D’un autre point de vue si l’on revient sur la division entre le WMWFG et l’UEF (depuis la guerre froide jusqu’à l’ère Gorbatchev, ndt.), les fédéralistes européens pourraient aider les fédéralistes mondiaux. Les fédéralistes européens, dans la période Trump, seraient bien avisés de ne pas attendre la conférence du Stimson Center sur la réforme de la Charte de l’ONU. Ce qui arrive en Europe, est me semble-t-il, avec ma perspective lointaine et vu de l’autre côté de l’Atlantique, la conséquence du rejet par le Conseil des Ministres (de l’UE, ndt.) du Projet de traité d’Altiero Spinelli pour l’établissement d’une Union européenne – qui avait été approuvé par le PE en 1984, après son élection au suffrage universel direct en 1979 (237 pour, 31 contre et 43 abstentions). Ce fut la perte d’une opportunité historique. Aujourd’hui, la population est déçue avec le retard à la mise en place d’une réelle démocratie européenne.

Sans un gouvernement commun pour soutenir l’euro ou pour conserver les États membres dans les standards initiaux de l’Union (inflation inférieure à 1.5% du taux du Deutsche Mark, déficit budgétaire inférieur à 3% du PIB, dette nationale inférieure à 60% du PIB), la crise de l’euro ne peut pas être véritablement résolue. Le projet de constitution européenne de Valéry Giscard d’Estaing en 2005 allait dans la bonne voie, mais son rejet à une faible majorité par les Hollandais et les Français a retardé la cause de l’Europe peut-être pour toujours. L’Europe a besoin de leaders nouveaux et audacieux et d’une population solidaire dans la dialectique pour tourner le dos à la dérive régressive du nationalisme. Aux États-Unis quand nos gouvernants se trompent, nous aimons à dire, avec Jefferson et Lincoln, que la sagesse du peuple sauvera le pays.

• CONSIGNE
Dans le texte sur le fédéralisme européen, condensez en liste le paragraphe qui commence par « Sans un gouvernement commun » en gardant ses faits essentiels.

• EXTRAIT DE DONNÉES
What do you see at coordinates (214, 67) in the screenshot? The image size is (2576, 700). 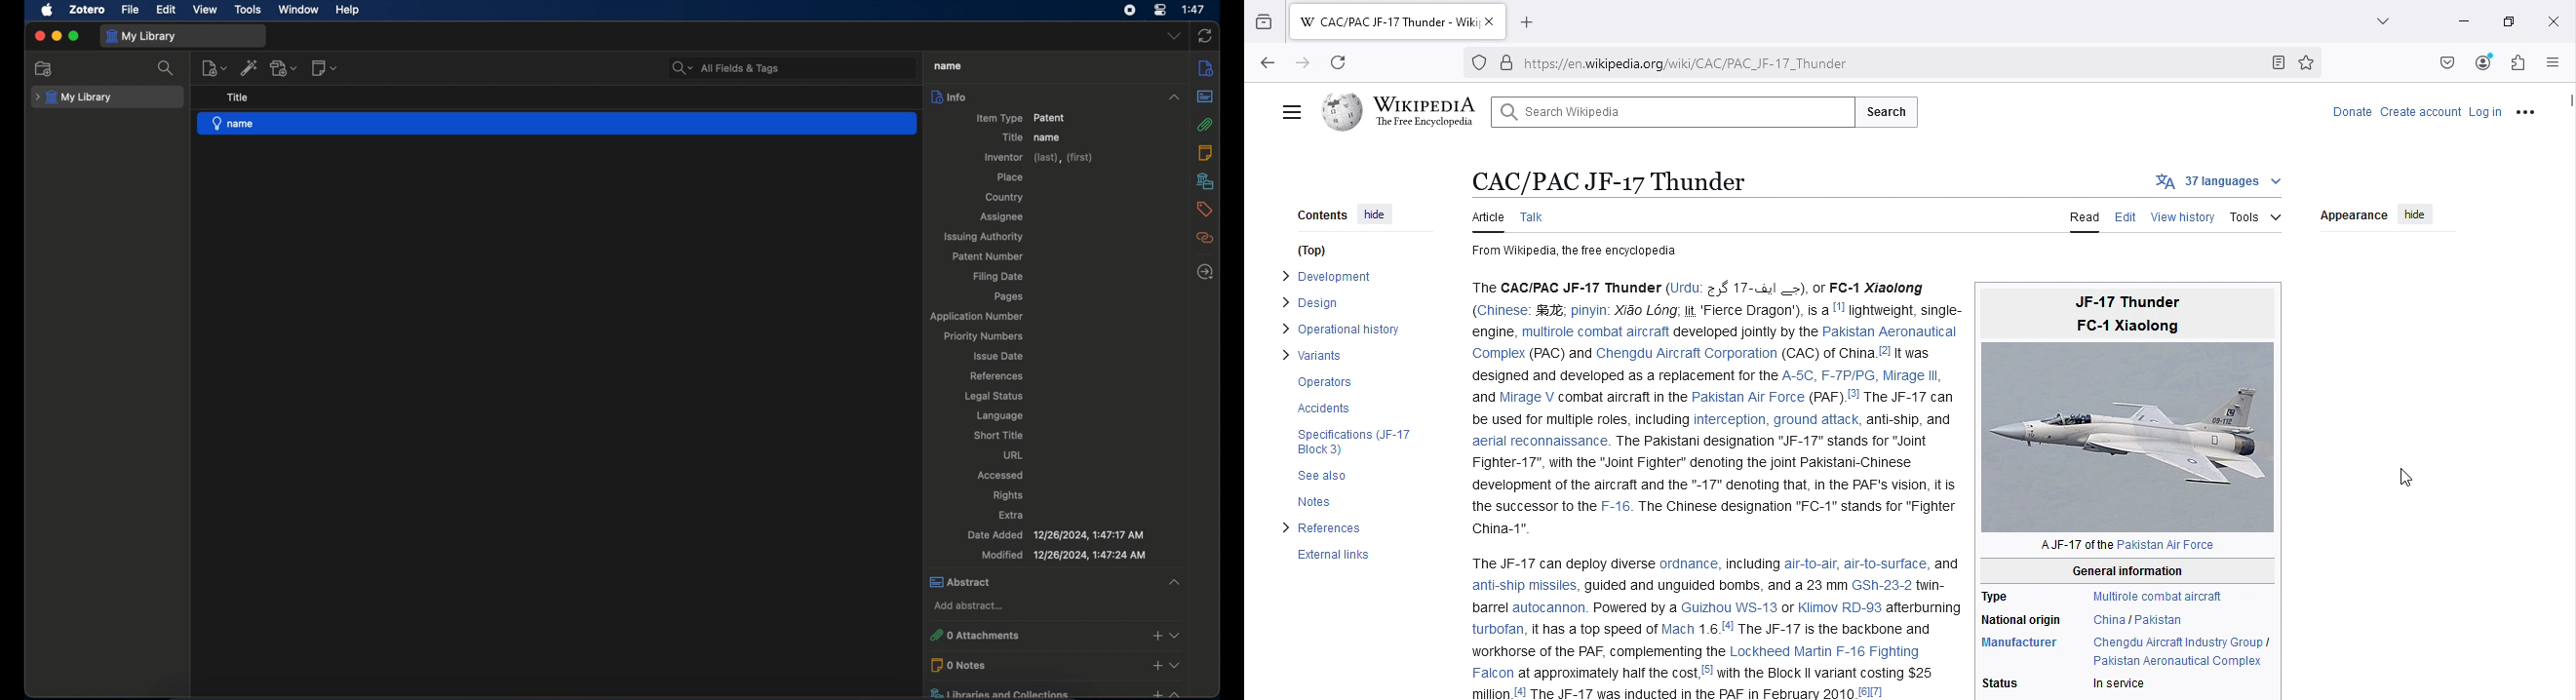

• RÉPONSE ATTENDUE
- Sans gouvernement commun pour soutenir l'euro ou maintenir les États membres dans les standards initiaux de l'Union, la crise de l'euro ne peut pas être véritablement résolue. Ces standards sont les suivants :
  - une inflation inférieure à 1.5% du taux du Deutsche Mark ;
  - un déficit budgétaire inférieur à 3% du PIB ;
  - une dette nationale inférieure à 60% du PIB.
- Le projet de constitution européenne de Valéry Giscard d'Estaing, en 2005, allait dans la bonne voie. Son rejet à une faible majorité par les Hollandais et les Français a retardé la cause de l'Europe, peut-être pour toujours.
- L'Europe a besoin de leaders nouveaux et audacieux et d'une population solidaire pour tourner le dos à la dérive régressive du nationalisme.
- Aux États-Unis, quand les gouvernants se trompent, on aime à dire, avec Jefferson et Lincoln, que la sagesse du peuple sauvera le pays.